Texte à lire:
════════

Bien le Bonjour, amis randonneur.
Notre projet est de traversée le Spitzbergen de Longyearbyen a Pyramiden tout en retournant parmis les grandes vallées enneigées des montagnes.
Nous effectuerons, si tout est oké dans les paramètres de sécurité, deux traversées de Fjord en Packcraft, a fin de nous faire économiser de précieux kilomètres, et pouvoir ainsi réaliser une boucle.
Expédition
Après avoir tout préparé pendant plusieurs mois, le 7 mars 2022 nous partions enfin pour notre expédition. Depuis que j’avais rencontré Gaël, il me parlait du Nord et mon envie de le suivre a germé.
Je ne sais plus comment, sincèrement, le plan du Svalbard est arrivé sur la table. Directement, j’ai été emballé. En regardant sur internet, je découvre la ville abandonnée de Pyramiden. Un des derniers vestiges de l’URSS encore intact, tel un musée, gardé par le froid nous rappelant une époque révolue. Je fais part de mon envie d’y aller à Gaël si nous partons là-bas. L’endroit se trouve à une centaine de kilomètres de Longyearbyen, la capitale de plus ou moins 3000 habitants, où nous arriverons avant de partir pour les plaines, les fjords et les montagnes.
Rapidement, Gaël me dit que Morgane fera partie de l’aventure. Une jeune française de 24 ans qui suit ses périples depuis quelques années déjà. Elle l’avait contacté à plusieurs reprises pour prendre part à l’une de ses expéditions polaires.
Nous commençons environ cinq mois avant l’expédition une préparation physique. Nous allons plusieurs fois par semaine à la salle ensemble. A cette époque, nous vivions ensemble avec Gaël dans un squat à Bruxelles. Régulièrement dans notre quotidien, nous nous retrouvions à parler de l’expédition, des difficultés, des paysages, du froid, des choses à ne pas faire ou ne pas oublier.
Gaël avait créé une discussion de groupe avec Morgane où nous échangions régulièrement. Après avoir pris les billets d’avion, nous commençons l’itinéraire via des cartes et les envies de chacun. Nous passerons donc par Pyramiden avant de revenir vers Longyearbyen en passant par les plaines à l’Est de l’île.
Début janvier, Gaël et moi partons dans les Fagnes, une région dans l’est de la Belgique, pour un weekend de préparation en vue de l’expédition. Je rencontre alors Dominique, responsable de Cap Expé, une association qui prête du matériel à prix libre pour ce genre de voyage. C’est une vieille connaissance à Gaël. Il nous fait une formation sur la gestion du froid et des erreurs à n’absolument pas faire.

════════

Données extraites:

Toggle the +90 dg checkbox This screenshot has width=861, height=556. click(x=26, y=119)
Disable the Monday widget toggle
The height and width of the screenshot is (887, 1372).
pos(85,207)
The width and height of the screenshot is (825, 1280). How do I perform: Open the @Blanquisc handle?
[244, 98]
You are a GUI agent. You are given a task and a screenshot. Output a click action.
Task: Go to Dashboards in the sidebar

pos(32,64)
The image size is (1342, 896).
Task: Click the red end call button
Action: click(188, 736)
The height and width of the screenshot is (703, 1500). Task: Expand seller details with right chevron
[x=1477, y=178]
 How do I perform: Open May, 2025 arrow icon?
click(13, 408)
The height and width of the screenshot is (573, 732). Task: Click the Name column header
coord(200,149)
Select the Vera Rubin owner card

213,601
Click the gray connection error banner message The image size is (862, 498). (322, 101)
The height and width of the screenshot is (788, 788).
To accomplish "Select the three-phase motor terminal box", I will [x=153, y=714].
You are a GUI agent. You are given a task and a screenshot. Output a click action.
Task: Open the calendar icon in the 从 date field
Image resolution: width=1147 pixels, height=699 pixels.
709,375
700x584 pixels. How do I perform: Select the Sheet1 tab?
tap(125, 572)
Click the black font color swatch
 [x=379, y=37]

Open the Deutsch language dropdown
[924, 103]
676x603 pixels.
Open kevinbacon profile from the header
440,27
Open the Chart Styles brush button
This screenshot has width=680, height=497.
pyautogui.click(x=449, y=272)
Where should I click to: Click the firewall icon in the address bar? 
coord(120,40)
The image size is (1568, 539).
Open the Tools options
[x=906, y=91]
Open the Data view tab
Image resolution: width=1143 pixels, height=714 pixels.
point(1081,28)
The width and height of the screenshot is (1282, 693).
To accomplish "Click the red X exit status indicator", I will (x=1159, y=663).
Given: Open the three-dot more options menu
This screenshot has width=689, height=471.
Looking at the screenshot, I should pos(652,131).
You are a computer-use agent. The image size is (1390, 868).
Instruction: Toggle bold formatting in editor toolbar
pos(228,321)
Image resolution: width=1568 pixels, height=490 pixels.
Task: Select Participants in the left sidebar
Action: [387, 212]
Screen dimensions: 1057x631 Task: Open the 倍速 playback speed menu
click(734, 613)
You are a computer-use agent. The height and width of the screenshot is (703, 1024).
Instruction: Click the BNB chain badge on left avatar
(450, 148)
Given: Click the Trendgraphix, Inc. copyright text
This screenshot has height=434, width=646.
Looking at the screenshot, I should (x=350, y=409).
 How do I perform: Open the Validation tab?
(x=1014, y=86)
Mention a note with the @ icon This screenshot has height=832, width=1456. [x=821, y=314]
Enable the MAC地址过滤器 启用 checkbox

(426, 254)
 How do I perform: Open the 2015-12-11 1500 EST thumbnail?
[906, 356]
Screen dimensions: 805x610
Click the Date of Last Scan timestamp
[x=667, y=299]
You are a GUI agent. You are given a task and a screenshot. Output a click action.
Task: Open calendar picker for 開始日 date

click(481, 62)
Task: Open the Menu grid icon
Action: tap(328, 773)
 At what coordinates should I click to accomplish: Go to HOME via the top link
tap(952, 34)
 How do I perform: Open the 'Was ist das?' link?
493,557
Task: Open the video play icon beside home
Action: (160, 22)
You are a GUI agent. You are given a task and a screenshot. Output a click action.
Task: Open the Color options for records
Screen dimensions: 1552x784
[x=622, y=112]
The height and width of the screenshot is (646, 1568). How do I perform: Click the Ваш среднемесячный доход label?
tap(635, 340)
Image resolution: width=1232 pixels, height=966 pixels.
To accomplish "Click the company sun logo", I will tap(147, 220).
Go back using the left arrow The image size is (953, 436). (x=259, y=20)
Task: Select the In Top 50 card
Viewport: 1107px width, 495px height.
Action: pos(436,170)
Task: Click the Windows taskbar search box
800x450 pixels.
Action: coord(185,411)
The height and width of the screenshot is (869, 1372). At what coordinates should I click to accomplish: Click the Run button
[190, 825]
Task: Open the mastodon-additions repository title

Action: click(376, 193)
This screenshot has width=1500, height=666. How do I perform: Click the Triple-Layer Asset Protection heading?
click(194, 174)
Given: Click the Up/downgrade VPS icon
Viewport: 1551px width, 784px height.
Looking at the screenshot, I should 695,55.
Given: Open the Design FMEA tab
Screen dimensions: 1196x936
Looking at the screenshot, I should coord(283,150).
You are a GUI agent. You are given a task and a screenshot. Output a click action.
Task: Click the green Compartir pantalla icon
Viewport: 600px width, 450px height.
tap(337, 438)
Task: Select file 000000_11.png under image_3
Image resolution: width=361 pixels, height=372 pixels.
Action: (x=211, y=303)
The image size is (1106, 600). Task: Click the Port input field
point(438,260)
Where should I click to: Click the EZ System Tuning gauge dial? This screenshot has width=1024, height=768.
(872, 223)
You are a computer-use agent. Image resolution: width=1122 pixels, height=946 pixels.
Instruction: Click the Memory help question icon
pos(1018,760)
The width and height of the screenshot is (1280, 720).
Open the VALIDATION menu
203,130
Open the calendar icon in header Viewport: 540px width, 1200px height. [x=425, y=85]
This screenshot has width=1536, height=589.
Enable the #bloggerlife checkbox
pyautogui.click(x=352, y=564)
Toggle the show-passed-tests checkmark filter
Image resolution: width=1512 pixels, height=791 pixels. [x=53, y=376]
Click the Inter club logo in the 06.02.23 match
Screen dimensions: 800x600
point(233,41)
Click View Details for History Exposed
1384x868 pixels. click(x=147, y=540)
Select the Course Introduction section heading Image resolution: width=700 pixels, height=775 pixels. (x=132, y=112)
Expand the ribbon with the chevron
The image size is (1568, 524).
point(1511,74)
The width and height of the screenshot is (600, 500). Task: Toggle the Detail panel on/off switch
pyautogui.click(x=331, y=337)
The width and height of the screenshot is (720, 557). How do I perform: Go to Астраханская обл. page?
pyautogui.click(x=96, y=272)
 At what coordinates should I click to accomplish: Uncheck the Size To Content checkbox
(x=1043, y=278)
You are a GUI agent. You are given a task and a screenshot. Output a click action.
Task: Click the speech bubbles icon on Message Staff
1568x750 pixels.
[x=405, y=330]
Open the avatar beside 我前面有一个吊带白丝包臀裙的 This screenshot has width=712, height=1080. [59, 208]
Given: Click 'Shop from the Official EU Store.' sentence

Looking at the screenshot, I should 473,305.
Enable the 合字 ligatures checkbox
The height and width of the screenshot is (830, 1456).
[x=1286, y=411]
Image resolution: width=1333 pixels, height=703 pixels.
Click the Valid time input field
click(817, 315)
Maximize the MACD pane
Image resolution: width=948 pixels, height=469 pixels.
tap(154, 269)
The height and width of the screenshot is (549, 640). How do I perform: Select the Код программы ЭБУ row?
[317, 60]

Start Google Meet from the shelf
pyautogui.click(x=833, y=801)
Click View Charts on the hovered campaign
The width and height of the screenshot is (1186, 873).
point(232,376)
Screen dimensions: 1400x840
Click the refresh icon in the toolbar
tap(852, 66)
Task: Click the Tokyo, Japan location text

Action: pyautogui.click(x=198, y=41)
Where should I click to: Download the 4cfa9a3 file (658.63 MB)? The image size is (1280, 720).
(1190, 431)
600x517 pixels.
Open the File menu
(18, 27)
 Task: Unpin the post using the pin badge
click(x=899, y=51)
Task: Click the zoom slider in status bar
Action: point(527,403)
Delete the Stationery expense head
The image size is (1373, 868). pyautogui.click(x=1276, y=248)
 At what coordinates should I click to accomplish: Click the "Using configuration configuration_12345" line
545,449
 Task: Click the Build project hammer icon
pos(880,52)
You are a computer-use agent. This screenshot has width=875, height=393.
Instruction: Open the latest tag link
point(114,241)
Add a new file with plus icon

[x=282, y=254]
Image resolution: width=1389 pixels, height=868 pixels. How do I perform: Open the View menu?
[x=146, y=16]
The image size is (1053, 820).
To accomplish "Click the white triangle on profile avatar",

════════

Consignes de l'exercice:
#1 D'après le récit d'expédition, pourquoi les randonneurs prévoient-ils deux traversées de fjord ? Répondez en une à trois phrases.
#2 Recopiez le passage du récit d'expédition qui s'ouvre sur les mots « Début janvier, Gaël » et se termine par « n’absolument pas faire. ».
#3 Présentez sous forme de liste le paragraphe du récit d'expédition qui commence par « Début janvier, Gaël et moi », en conservant ses faits principaux.

Corrigé:
#1 Ces deux traversées doivent leur faire économiser de précieux kilomètres et leur permettre ainsi de réaliser une boucle. Elles n'auront lieu que si les paramètres de sécurité le permettent.

#2
Début janvier, Gaël et moi partons dans les Fagnes, une région dans l’est de la Belgique, pour un weekend de préparation en vue de l’expédition. Je rencontre alors Dominique, responsable de Cap Expé, une association qui prête du matériel à prix libre pour ce genre de voyage. C’est une vieille connaissance à Gaël. Il nous fait une formation sur la gestion du froid et des erreurs à n’absolument pas faire.

#3
- Début janvier : week-end de préparation à l'expédition avec Gaël, dans les Fagnes, une région de l'est de la Belgique.
- Rencontre avec Dominique, responsable de Cap Expé et vieille connaissance de Gaël.
- Cap Expé : association qui prête du matériel à prix libre pour ce genre de voyage.
- Formation donnée par Dominique : gestion du froid et erreurs à ne surtout pas commettre.